Tuesday, February 7, 2012
The end of cheap technology
Continuing from my previous blog discussing how Apple was able to gain a competitive advantage by manufacturing its products in China with the help of cheap labour. Apple is not alone in utilizing the cheap labour force of China to reduce their production costs and increase their margins, almost all electronics products are either completely or in part manufactured in Chinese factories. Companies like Foxconn manufacture products for companies which include Apple, HP, Dell, Intel, Lenovo, IBM, Sony, Motorola, Asus, and others.
The availability of cheap Chinese labour may soon be coming to an end. As the Chinese economy grows its citizens start to accumulate wealth they are going to start demanding higher salaries and better working conditions. As China starts to take a more active role global economics it will soon have to improve its work place standards. This transformation will take time but it is inevitable.

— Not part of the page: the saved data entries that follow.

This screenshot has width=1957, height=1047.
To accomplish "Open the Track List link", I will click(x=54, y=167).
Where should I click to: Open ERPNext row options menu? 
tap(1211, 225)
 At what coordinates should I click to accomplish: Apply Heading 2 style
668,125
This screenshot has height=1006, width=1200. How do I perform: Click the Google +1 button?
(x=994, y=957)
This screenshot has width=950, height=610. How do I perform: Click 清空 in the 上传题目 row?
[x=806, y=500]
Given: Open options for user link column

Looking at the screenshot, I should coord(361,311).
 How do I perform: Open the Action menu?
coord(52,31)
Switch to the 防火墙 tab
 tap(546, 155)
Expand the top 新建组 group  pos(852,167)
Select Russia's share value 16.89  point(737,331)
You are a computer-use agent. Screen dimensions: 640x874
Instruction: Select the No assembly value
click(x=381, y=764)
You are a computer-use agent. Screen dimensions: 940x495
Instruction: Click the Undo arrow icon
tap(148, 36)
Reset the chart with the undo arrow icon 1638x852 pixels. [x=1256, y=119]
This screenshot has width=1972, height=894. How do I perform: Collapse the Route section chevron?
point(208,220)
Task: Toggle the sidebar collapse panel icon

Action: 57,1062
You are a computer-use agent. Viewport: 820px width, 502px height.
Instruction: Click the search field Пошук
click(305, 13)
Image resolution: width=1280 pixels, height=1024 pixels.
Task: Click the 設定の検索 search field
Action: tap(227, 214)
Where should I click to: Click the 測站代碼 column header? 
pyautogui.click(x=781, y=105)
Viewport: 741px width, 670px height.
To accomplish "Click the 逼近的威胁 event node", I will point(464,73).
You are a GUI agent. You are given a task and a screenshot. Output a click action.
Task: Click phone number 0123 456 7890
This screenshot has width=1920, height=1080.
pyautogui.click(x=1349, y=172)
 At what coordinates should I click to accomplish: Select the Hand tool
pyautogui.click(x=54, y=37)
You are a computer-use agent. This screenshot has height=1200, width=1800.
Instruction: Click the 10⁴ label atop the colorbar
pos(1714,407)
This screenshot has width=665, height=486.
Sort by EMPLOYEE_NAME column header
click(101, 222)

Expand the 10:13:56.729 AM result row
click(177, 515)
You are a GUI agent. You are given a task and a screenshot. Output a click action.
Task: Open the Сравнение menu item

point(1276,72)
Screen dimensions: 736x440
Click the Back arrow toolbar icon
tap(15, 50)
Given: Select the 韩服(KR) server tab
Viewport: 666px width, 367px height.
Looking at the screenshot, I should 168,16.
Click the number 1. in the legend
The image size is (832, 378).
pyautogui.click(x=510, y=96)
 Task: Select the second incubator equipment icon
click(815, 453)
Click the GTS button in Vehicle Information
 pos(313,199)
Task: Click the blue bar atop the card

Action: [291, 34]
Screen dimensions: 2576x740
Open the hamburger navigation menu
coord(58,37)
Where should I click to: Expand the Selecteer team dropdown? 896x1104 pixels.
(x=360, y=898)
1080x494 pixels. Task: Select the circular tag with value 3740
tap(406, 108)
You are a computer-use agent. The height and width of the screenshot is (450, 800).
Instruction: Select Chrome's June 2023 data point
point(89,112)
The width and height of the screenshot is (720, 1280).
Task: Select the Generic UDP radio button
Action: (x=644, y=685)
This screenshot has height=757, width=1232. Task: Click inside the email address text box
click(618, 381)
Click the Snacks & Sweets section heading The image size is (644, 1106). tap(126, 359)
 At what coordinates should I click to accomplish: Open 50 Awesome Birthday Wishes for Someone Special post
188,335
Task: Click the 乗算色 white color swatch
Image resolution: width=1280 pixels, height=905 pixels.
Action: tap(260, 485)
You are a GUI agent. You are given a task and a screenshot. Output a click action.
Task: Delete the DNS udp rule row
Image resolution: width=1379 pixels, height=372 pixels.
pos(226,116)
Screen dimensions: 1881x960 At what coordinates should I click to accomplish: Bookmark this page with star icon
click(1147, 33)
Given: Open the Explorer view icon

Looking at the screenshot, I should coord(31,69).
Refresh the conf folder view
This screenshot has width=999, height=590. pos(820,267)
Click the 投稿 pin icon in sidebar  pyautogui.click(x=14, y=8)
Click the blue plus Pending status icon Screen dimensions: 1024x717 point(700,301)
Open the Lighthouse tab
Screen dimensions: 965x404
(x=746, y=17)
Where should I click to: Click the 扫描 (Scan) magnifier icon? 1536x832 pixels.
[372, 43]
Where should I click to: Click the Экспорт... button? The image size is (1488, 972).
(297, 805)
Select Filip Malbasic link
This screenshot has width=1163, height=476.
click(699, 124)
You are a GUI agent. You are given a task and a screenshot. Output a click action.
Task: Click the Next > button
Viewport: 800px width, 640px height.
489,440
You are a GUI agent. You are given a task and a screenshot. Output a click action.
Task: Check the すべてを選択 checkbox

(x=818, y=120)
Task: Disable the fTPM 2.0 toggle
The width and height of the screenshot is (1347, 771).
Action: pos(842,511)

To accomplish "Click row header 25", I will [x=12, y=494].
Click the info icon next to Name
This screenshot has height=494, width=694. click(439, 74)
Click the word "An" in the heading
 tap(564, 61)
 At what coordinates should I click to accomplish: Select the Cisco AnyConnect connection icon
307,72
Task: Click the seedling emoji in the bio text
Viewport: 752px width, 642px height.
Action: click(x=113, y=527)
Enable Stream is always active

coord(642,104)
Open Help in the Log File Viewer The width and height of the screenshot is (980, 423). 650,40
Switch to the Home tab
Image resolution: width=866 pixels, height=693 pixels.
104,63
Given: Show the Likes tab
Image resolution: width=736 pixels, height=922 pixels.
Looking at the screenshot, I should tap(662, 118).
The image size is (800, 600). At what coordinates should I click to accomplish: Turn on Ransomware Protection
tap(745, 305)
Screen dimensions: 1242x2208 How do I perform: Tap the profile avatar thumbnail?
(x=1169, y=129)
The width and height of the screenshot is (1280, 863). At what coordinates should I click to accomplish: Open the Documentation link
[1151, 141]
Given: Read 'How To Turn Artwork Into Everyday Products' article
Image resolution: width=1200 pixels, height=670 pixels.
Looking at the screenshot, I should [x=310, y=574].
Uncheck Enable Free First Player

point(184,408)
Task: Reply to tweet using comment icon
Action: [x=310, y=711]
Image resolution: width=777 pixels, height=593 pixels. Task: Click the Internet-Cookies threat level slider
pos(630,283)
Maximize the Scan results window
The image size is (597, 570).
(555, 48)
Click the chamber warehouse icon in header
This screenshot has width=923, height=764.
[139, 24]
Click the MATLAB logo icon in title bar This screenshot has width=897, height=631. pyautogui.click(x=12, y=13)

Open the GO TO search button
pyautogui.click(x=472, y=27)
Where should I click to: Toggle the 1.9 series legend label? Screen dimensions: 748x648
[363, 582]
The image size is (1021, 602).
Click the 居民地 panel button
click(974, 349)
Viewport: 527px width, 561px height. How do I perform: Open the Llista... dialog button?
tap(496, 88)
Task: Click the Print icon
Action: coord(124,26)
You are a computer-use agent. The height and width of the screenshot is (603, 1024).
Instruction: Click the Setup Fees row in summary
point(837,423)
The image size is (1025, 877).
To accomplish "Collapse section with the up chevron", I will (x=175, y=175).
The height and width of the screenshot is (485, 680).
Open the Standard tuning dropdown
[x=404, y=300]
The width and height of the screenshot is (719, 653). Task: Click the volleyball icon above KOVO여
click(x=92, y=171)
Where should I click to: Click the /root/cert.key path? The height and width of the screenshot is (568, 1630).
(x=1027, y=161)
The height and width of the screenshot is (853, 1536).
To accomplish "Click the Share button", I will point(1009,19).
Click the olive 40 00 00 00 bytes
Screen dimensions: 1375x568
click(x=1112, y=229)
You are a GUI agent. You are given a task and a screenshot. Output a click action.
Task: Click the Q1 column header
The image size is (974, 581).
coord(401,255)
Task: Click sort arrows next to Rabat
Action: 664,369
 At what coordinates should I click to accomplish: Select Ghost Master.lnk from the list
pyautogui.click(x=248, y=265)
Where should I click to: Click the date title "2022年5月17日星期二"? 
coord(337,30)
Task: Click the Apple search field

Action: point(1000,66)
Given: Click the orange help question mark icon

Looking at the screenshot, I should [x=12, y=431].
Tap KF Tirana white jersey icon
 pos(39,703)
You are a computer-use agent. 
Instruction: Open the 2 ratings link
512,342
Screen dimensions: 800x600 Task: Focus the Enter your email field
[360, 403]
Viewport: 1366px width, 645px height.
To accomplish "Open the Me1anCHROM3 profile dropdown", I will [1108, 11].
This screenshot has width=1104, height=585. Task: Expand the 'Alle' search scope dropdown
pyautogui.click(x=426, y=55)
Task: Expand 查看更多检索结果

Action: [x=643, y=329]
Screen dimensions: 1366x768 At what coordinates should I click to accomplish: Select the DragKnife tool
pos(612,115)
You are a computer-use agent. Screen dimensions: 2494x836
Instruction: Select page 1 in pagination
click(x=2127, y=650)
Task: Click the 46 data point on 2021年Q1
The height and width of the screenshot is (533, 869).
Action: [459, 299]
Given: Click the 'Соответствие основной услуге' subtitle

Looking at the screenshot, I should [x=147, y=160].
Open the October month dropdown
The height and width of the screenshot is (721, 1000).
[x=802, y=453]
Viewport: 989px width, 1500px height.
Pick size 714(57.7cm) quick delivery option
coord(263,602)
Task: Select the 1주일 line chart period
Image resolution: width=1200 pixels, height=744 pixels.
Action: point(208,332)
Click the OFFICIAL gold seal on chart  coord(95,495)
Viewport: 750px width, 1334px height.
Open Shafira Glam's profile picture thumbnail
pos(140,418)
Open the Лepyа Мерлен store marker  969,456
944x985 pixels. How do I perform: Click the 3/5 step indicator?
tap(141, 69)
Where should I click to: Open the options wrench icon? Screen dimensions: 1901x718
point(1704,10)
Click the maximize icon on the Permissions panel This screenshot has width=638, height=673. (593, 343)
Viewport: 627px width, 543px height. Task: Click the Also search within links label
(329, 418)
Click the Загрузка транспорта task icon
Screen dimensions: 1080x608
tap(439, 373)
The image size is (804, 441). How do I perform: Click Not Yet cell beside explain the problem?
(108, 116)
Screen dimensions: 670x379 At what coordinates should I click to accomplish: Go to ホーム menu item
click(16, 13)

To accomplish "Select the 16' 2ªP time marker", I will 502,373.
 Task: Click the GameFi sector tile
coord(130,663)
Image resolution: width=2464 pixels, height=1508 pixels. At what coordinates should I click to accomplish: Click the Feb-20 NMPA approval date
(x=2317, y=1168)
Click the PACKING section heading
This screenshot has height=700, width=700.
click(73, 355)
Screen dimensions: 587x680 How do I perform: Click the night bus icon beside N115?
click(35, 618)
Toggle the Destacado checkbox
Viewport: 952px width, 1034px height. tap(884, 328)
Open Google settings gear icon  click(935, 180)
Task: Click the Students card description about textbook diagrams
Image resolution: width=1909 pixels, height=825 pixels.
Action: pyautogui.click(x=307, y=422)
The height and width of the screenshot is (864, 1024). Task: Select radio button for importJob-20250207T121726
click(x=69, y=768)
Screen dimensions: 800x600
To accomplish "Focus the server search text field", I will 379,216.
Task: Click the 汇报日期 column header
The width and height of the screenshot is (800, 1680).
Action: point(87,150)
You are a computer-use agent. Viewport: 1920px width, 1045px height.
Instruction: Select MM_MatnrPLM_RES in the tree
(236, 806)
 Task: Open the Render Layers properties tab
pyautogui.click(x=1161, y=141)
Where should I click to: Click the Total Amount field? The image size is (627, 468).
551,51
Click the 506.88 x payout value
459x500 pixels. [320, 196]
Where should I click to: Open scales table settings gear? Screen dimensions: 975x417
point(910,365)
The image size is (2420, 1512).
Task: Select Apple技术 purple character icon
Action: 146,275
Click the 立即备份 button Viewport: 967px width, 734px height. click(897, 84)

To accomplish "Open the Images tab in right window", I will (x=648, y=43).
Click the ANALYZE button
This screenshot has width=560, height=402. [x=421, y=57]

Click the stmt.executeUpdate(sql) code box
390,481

All this is going to increase the cost of production for companies that rely on the Chinese labour force, which in turn will be passed on to the customers.
From the manufacturer’s side the change has already started. Foxconn is in the process of relocating thousands of workers away from its factory in Shenzhen where it raised the salaries of workers after a series of suicides, and protests. Foxconn is in the process of establishing new factories in Henan and Sichuan provinces where the labour costs are lower as compared to a large metropolitan city like Shenzhen.
Companies that have been relying on this outsourcing model need to realize that the seemingly endless supply of cheap Chinese labour will run out. Companies will have to adapt their supply chains to cope with the change. The margins that were obtained through cheaper labour would now have to be found elsewhere.
Another possible scenario described is if China is unable to improve the working conditions in its factories, and provide higher wages to the worker then Vendor such as Apple, HP, Dell, etc may face pressure from consumers, and government over the conditions in the factories. Such pressure may force the vendor to set up their own factories in China and other locations in which they can better monitor and supervise the working conditions and provide wages that are competitive for the region. Motorola Mobility is an example of one such company that has building its own factories in China and the worker there will be Motorola employees.
A worst case scenario as described in the ZDNet article would be if companies reduce their product cycles and we as consumers may try to use the products for much longer than they were designed for resulting in countries dependant on China for their technology to become “techno-Cubas” much like the Cubans have kept automobiles from the 1950’s and 1960’s due to the trade embargoes against them.